# Start of RECORDS TO USE
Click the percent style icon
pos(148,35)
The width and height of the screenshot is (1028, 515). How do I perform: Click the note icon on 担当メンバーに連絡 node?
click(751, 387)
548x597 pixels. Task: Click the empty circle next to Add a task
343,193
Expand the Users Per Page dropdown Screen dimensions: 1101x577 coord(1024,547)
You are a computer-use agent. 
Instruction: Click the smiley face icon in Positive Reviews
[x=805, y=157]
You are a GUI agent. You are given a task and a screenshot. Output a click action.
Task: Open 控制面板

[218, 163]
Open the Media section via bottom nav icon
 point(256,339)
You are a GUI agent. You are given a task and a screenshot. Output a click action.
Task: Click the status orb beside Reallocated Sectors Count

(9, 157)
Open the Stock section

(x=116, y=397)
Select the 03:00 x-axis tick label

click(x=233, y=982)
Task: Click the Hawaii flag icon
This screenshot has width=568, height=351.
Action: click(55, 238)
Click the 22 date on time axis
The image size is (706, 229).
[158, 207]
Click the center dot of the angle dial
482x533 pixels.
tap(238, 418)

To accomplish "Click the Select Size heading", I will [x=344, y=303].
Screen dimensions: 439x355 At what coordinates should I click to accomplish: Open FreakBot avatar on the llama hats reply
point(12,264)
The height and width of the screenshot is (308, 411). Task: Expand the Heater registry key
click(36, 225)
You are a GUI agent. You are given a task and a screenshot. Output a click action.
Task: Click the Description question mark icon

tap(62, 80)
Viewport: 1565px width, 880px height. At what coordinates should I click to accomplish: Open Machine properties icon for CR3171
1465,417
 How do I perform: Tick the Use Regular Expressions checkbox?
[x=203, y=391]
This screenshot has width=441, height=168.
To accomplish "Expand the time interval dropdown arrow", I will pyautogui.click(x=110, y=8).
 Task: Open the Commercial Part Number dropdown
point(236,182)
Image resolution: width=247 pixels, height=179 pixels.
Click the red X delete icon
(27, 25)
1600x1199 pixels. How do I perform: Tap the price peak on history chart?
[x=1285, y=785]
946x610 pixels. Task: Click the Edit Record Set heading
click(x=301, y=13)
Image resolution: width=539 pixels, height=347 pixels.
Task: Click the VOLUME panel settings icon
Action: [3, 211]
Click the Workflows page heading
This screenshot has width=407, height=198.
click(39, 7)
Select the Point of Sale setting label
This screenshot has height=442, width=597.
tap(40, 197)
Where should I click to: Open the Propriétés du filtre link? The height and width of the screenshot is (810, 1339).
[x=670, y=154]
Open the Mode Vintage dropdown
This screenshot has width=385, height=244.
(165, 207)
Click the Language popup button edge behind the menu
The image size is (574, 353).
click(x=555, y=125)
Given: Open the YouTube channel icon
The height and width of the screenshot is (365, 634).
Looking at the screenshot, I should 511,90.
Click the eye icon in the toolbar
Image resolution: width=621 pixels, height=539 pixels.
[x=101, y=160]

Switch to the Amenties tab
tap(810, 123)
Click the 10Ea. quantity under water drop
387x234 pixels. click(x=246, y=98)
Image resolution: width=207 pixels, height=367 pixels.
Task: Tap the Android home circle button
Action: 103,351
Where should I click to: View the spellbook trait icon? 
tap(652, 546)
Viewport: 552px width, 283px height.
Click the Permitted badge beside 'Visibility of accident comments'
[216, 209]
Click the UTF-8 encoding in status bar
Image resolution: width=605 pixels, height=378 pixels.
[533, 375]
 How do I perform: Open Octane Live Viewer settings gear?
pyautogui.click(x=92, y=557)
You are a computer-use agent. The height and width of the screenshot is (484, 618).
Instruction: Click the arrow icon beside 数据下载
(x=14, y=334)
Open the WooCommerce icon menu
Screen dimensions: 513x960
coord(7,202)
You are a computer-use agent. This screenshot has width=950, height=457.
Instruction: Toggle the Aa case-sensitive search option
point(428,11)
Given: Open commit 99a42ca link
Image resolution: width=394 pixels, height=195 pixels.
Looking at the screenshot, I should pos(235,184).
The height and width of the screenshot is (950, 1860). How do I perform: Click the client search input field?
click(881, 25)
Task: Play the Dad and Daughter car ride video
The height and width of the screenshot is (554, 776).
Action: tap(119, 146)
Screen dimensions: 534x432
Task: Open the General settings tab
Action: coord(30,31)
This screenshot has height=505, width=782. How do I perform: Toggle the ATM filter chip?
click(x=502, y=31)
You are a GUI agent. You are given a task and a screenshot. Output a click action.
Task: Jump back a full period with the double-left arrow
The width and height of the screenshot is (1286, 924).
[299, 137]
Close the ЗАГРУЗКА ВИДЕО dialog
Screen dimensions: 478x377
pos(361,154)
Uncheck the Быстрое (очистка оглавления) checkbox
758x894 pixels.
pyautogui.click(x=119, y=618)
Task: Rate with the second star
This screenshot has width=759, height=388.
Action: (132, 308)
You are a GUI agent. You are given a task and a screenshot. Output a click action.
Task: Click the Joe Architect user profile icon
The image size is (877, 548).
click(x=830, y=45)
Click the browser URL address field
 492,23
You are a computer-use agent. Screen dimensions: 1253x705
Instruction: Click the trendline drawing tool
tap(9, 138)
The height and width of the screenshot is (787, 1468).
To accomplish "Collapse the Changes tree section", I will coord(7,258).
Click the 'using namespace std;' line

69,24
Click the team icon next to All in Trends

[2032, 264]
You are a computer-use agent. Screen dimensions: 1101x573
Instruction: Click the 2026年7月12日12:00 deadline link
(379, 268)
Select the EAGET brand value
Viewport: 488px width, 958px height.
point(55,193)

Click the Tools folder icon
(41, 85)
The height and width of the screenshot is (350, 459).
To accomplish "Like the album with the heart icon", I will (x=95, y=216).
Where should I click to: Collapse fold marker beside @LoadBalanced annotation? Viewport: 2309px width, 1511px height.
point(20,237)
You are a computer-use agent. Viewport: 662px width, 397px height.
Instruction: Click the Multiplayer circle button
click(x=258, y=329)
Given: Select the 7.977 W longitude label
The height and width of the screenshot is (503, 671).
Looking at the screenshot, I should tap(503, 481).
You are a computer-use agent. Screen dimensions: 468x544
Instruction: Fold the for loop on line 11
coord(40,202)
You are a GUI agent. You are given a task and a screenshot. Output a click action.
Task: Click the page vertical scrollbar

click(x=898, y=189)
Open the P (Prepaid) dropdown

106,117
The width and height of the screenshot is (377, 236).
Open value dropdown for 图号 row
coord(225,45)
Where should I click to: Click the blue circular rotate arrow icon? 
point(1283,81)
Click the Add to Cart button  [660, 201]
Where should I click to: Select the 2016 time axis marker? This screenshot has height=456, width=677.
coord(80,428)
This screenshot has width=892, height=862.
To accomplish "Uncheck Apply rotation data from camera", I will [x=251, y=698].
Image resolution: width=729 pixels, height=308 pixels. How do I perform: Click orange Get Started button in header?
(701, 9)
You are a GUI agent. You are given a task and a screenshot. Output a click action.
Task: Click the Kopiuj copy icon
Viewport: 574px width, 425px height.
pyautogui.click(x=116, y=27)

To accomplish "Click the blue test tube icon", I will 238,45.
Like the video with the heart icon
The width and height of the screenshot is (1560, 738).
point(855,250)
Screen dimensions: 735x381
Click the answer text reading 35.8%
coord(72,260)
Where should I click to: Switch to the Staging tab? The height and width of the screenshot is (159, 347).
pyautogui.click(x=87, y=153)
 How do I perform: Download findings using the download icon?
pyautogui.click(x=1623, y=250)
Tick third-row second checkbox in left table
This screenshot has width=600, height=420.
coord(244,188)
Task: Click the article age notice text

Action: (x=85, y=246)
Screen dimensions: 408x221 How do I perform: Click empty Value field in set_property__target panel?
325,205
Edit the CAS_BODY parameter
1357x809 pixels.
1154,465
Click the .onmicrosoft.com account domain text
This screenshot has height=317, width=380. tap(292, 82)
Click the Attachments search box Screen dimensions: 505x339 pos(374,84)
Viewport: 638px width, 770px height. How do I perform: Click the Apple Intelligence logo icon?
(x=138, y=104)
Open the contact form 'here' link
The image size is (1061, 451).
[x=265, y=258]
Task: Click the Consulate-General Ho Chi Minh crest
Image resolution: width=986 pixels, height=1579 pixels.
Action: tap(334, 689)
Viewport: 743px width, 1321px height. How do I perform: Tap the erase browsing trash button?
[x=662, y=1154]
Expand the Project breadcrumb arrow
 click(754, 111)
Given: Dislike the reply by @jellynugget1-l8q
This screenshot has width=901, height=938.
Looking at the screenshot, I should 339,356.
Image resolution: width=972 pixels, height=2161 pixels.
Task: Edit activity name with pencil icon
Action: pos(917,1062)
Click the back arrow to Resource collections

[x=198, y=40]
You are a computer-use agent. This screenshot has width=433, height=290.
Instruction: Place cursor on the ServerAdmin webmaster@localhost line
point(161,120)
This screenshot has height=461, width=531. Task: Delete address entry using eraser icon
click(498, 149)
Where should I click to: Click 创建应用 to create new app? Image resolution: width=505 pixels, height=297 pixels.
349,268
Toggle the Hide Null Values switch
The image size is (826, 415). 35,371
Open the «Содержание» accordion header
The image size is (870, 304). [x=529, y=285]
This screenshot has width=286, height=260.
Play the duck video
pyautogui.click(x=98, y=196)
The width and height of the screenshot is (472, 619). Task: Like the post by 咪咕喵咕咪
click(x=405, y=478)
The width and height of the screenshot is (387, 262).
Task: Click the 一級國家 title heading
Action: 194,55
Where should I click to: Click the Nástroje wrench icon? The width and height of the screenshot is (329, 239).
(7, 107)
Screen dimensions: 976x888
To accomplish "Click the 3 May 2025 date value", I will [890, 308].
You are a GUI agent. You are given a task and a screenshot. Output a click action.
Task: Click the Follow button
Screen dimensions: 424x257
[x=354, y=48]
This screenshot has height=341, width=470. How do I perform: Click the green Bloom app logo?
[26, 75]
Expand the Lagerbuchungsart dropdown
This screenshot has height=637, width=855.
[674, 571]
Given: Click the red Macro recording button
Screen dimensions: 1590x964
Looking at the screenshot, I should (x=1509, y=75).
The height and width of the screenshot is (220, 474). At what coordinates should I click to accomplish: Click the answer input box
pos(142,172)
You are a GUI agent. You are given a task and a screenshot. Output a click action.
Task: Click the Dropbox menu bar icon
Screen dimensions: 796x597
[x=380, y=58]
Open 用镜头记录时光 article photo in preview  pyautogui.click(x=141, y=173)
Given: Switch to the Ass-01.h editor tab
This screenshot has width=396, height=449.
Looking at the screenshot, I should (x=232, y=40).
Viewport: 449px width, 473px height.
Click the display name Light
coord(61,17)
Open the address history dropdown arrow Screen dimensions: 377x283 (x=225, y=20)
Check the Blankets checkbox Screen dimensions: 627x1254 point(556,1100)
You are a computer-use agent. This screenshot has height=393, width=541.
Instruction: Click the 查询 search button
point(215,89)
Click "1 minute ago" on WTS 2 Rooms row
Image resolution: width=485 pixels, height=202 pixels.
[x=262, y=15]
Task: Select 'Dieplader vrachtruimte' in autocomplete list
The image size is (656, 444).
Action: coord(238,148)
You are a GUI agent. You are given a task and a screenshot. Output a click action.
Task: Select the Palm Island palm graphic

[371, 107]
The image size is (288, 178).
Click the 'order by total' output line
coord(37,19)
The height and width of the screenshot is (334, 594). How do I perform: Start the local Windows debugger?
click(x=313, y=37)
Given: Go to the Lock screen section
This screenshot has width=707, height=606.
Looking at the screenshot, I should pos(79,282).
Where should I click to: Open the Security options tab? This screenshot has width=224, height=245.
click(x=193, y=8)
# End of RECORDS TO USE
▶ [TASK INSTRUCTIONS]:
Copy out the records above word for word, from the first line through the line containing "will [x=344, y=303].", with both of those lines included.

▶ [ANSWER TO THIS EXERCISE]:
Click the percent style icon
pos(148,35)
The width and height of the screenshot is (1028, 515). How do I perform: Click the note icon on 担当メンバーに連絡 node?
click(751, 387)
548x597 pixels. Task: Click the empty circle next to Add a task
343,193
Expand the Users Per Page dropdown Screen dimensions: 1101x577 coord(1024,547)
You are a computer-use agent. 
Instruction: Click the smiley face icon in Positive Reviews
[x=805, y=157]
You are a GUI agent. You are given a task and a screenshot. Output a click action.
Task: Open 控制面板

[218, 163]
Open the Media section via bottom nav icon
 point(256,339)
You are a GUI agent. You are given a task and a screenshot. Output a click action.
Task: Click the status orb beside Reallocated Sectors Count

(9, 157)
Open the Stock section

(x=116, y=397)
Select the 03:00 x-axis tick label

click(x=233, y=982)
Task: Click the Hawaii flag icon
This screenshot has width=568, height=351.
Action: click(55, 238)
Click the 22 date on time axis
The image size is (706, 229).
[158, 207]
Click the center dot of the angle dial
482x533 pixels.
tap(238, 418)

To accomplish "Click the Select Size heading", I will [x=344, y=303].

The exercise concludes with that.